▸ **Exercise objective**
Each line from the first line of the entries through the line holding "You are a GUI" is to be restated word for word; nothing else, and no picture, belongs in the answer.

Saved data entries:
──────────

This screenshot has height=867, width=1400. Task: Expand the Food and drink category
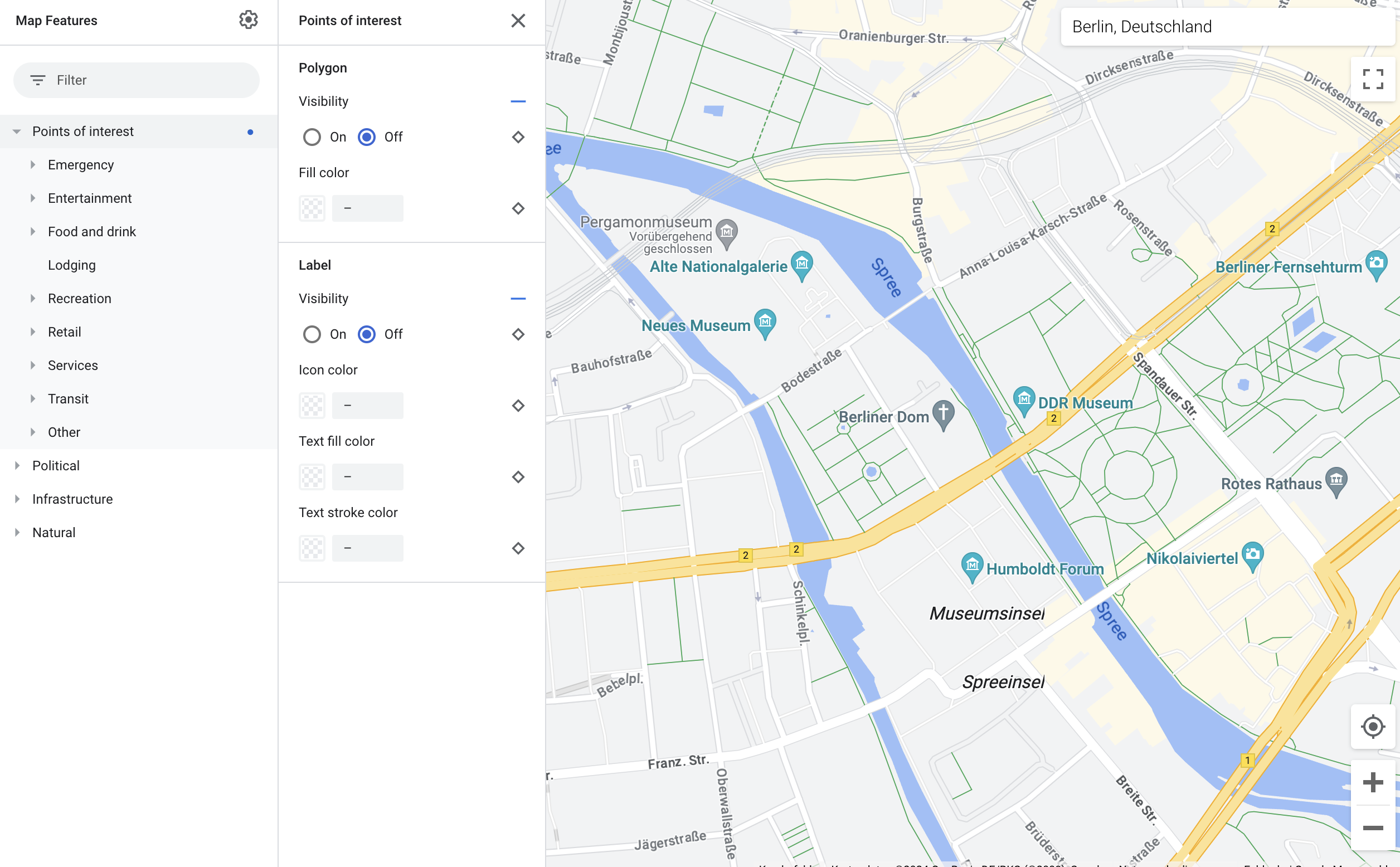click(33, 232)
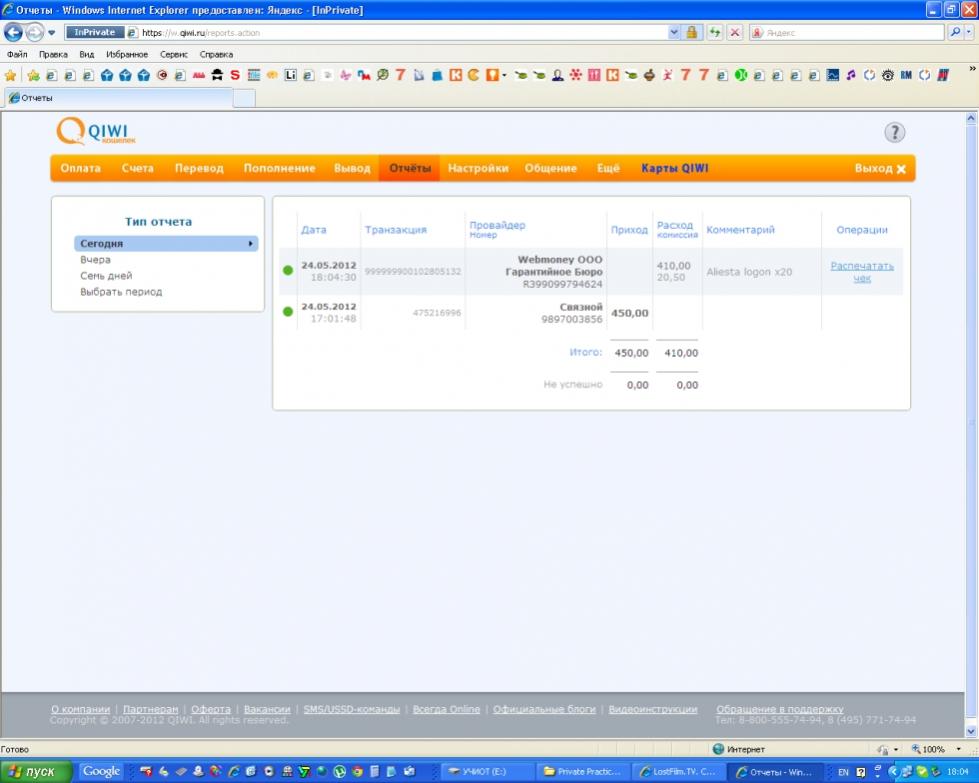Image resolution: width=979 pixels, height=783 pixels.
Task: Click the stop loading X icon
Action: pyautogui.click(x=735, y=32)
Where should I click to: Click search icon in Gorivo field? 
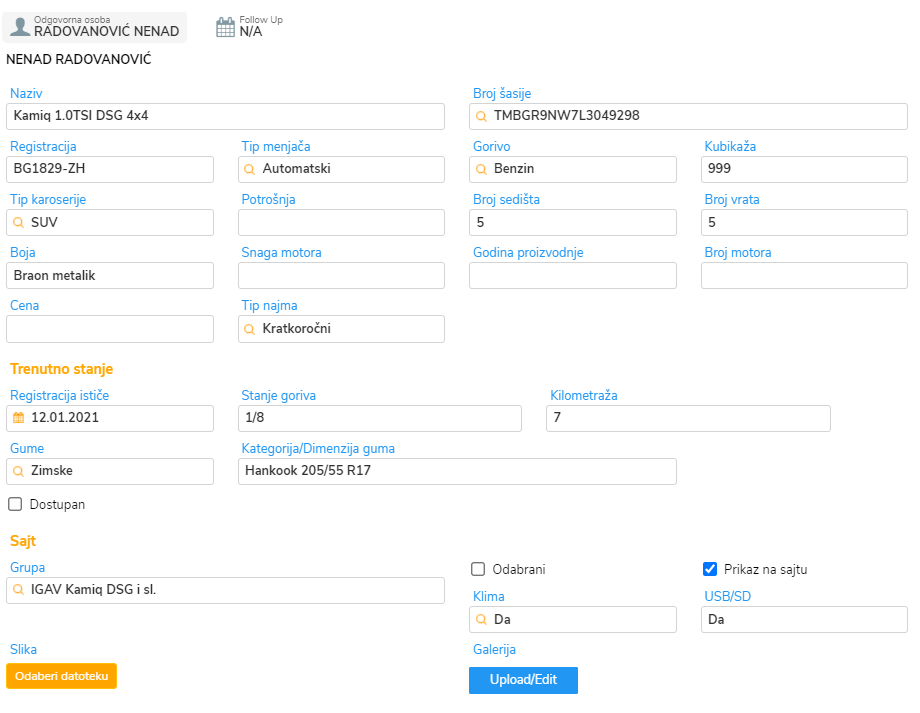(x=481, y=170)
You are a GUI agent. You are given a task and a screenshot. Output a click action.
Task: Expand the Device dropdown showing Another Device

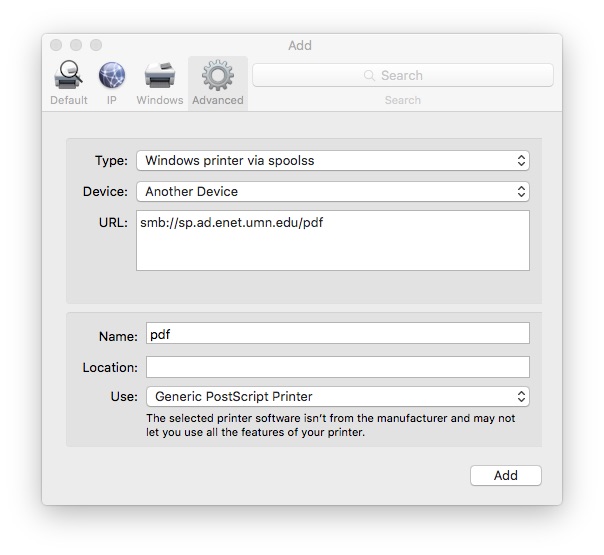[333, 191]
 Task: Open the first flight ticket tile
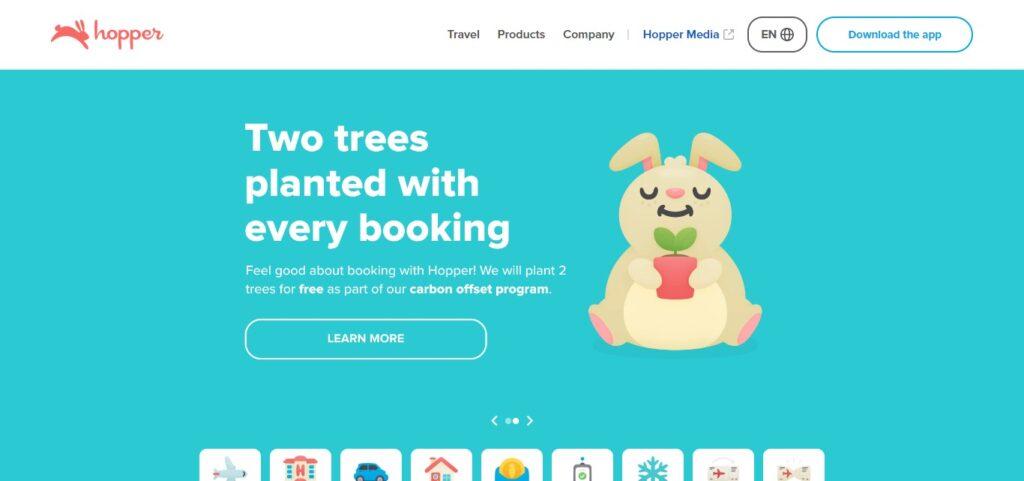[724, 465]
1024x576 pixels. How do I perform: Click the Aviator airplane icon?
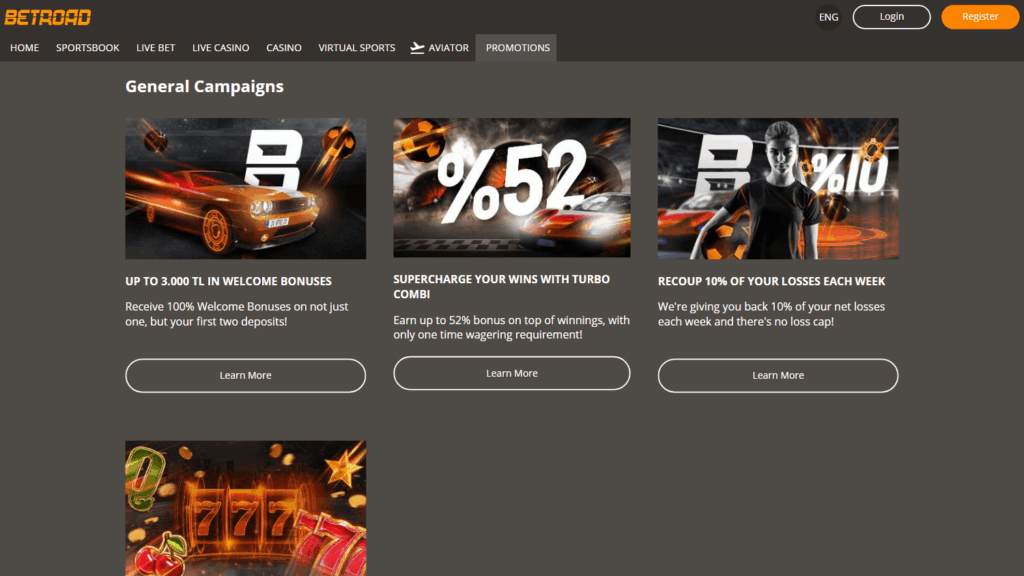pyautogui.click(x=417, y=48)
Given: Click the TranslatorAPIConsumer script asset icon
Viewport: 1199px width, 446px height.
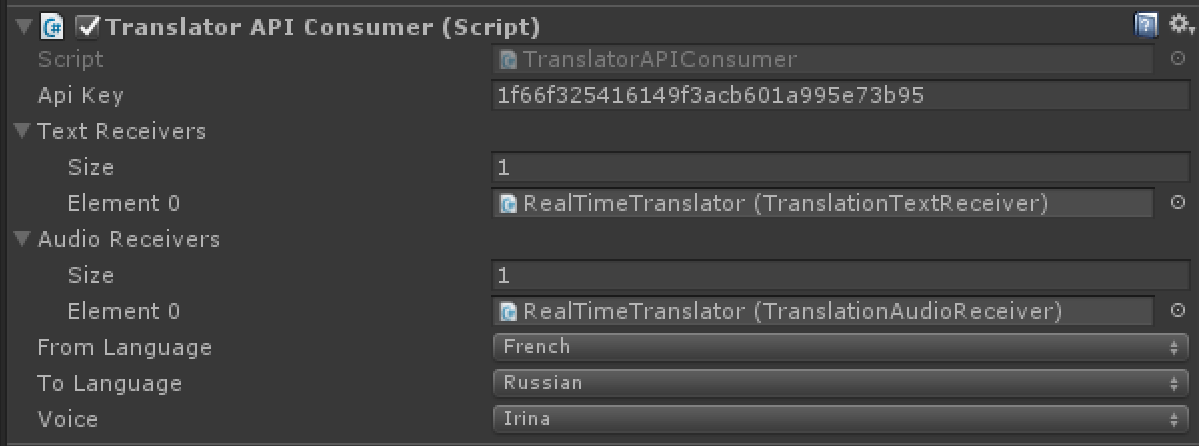Looking at the screenshot, I should click(507, 59).
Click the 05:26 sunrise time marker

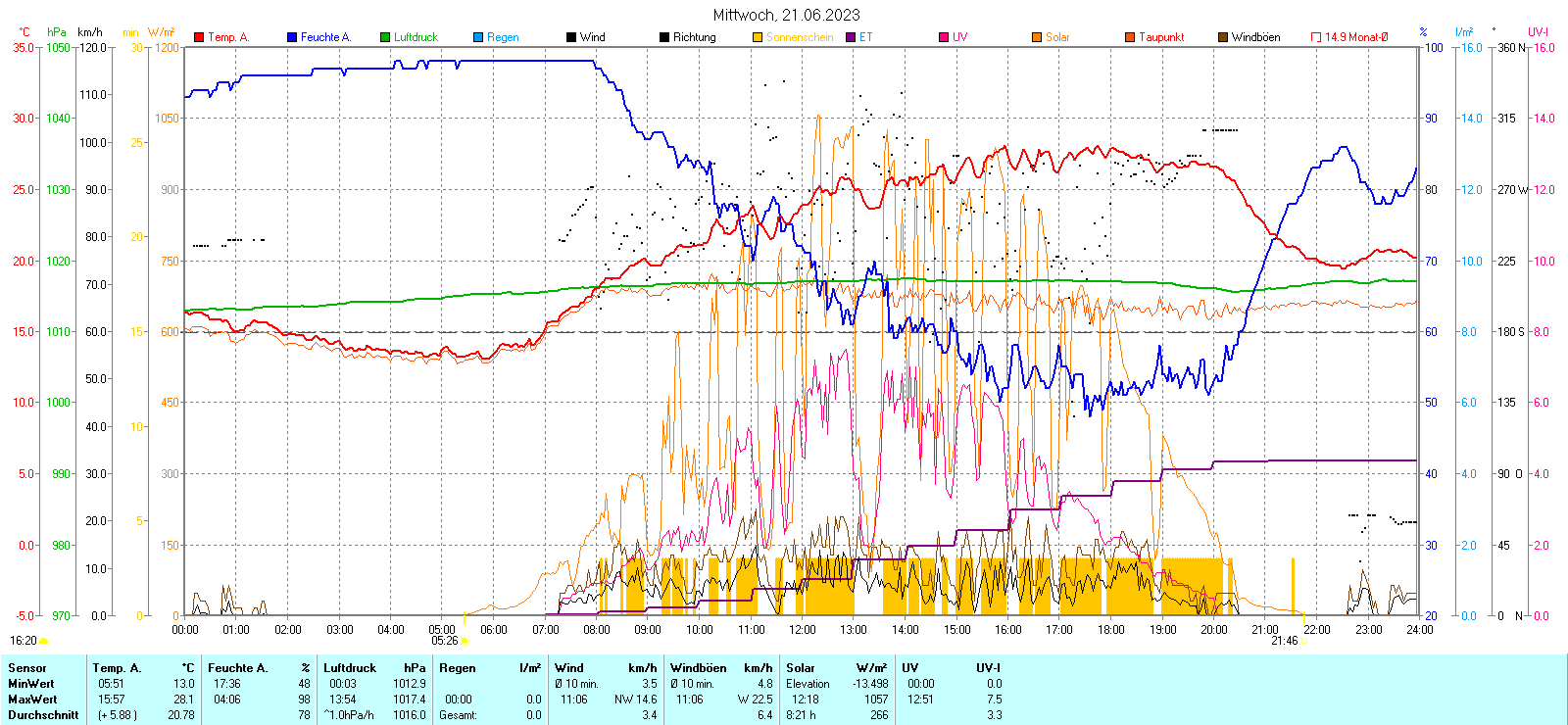[445, 641]
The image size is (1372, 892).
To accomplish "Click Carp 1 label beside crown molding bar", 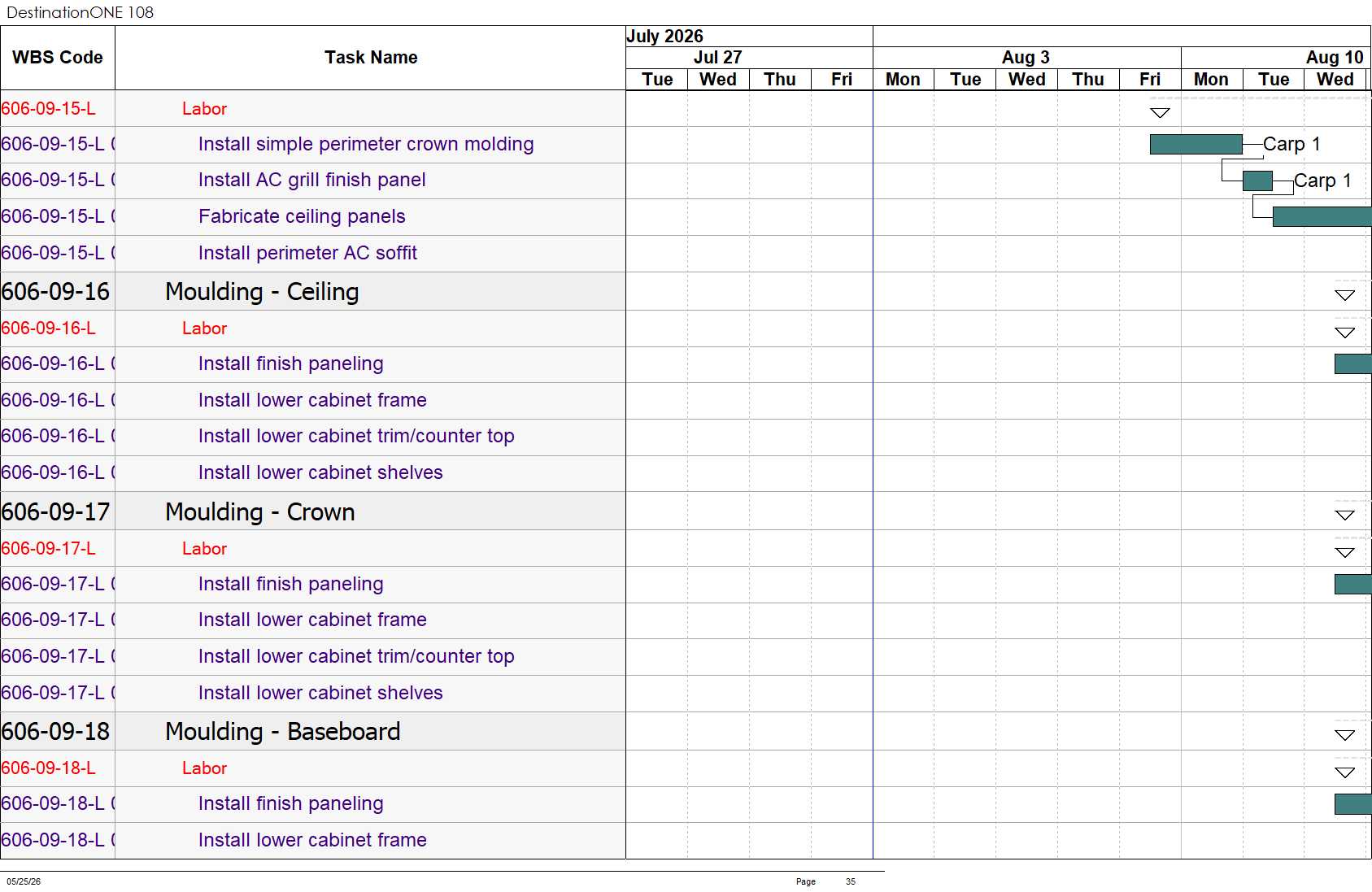I will coord(1291,144).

──────────

▸ **The answer**
This screenshot has height=867, width=1400. Task: Expand the Food and drink category
click(33, 232)
Image resolution: width=979 pixels, height=783 pixels.
Task: Click the stop loading X icon
Action: pyautogui.click(x=735, y=32)
Where should I click to: Click search icon in Gorivo field? 
(x=481, y=170)
You are a GUI agent. You are given a task and a screenshot. Output a click action.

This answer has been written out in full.